Old Men in Love
Alasdair Gray, Old Men in Love: John Tunnock's Posthumous Papers. Easthampton: Small Beer Press, 2010.
Old Men in Love is, according to the (fictional?) reviewer
invited to provide an epilogue, Gray’s last book. If so, it is a fitting bookend for his
career, which began with Lanark, a sprawling, disjointed mess of a novel hailed
as a Scottish Ulysses and the beginning of a Renaissance in Scots
literature. Like Lanark, Old Men weaves
several distinct storylines around a common theme (care to guess the theme?),
and presents the material, which the narrator claims is that of another writer,
in a non-linear, even incoherent, order.
Old Men in Love is supposedly the collected writings of a Glasgow
schoolmaster, containing the existing chapters from a planned fiction trilogy,
to be called ‘Money at Play’, and chapters from his diary.

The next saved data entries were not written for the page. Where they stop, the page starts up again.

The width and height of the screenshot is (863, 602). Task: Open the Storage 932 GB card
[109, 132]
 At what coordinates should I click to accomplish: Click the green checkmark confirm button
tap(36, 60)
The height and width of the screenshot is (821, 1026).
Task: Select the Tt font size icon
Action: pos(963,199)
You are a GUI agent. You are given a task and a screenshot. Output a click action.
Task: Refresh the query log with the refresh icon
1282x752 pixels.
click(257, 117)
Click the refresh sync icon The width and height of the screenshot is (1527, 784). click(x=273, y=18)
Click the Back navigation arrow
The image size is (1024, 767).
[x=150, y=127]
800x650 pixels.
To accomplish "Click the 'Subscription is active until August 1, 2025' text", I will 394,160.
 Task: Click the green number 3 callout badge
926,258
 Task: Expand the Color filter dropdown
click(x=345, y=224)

Tunnock is a bachelor who, late in life, discovered a taste
for young women that is his downfall.
Diary entries describe his youth in Glasgow, his current situation, and
his plans for ‘Money at Play’. It is his
fiction, however, that comprises the bulk of the text. We get stories of a breakaway Scottish Utopianminister, an Italian painter, and a retelling of Socrates’ trial, each done in
by a socially-unacceptable desire; each was to be a volume in the trilogy, but
none is near complete. The trial, which
is climactic to Old Men in Love, proceeds as a dialogue and differs greatly
from Plato’s account. It is also the
last thing Tunnock writes; he is re-energized by the project and making plans
to finish it when he dies.
Old Men in Love is not the important book that Lanark was,
but it is another fine piece of creative history and quite a bit of fun. It is easier to digest than Lanark, as well,
being half the size and broken into easily-understood segments loosely bound by
Tunnock’s story. It would be a good
introduction to the author for those who are interested in literature outside
the mainstream.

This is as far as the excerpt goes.